In Japan's housing market, there has always been one verity: Certain parts of Tokyo will always be popular and, therefore, profitable for developers. However, according to various media reports, that verity may have collapsed, at least when it comes to new condominiums.

In its Sept. 17 issue, the weekly magazine Shukan Gendai ran a long report on real estate in Setagaya, which is probably the most desirable of all the city's 23 wards. According to the article, the common wisdom is that "whatever is built in Setagaya can be easily sold," and that in the past, new condominium complexes would sell out as soon as they went on sale, well before construction even started. Developers, in fact, count on selling out since it gives them a financial guarantee to proceed with construction.
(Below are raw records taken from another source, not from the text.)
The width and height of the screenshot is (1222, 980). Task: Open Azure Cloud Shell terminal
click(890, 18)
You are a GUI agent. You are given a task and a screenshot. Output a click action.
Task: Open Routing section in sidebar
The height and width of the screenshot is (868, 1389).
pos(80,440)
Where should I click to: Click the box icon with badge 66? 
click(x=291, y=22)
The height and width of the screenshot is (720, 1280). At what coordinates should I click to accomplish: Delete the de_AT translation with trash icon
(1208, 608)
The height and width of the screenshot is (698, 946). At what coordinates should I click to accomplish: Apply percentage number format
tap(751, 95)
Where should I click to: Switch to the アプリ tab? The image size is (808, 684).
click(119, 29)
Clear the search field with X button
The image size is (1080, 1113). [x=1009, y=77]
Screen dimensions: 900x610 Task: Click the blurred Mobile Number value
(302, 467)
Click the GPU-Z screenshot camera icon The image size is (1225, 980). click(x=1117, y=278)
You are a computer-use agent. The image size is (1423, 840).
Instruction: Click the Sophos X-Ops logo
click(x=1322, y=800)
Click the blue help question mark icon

But in the last year there have been a number of new condominium buildings that have not sold out immediately. Even worse, there are unsold units even after people had started moving in. Of the 35 condominium complexes in Setagaya that opened to owners in July, 23 still have unsold units. One real estate journalist told the magazine that in his 30 years of covering the housing market, it is the first time this has ever happened. He estimated that about 10 percent of all the new units in these buildings remain vacant. Consequently, the developer is desperately trying to sell these units while keeping a low profile, since other homeowners in the building could become angry if they discover the apartments are being sold at prices lower than what they paid.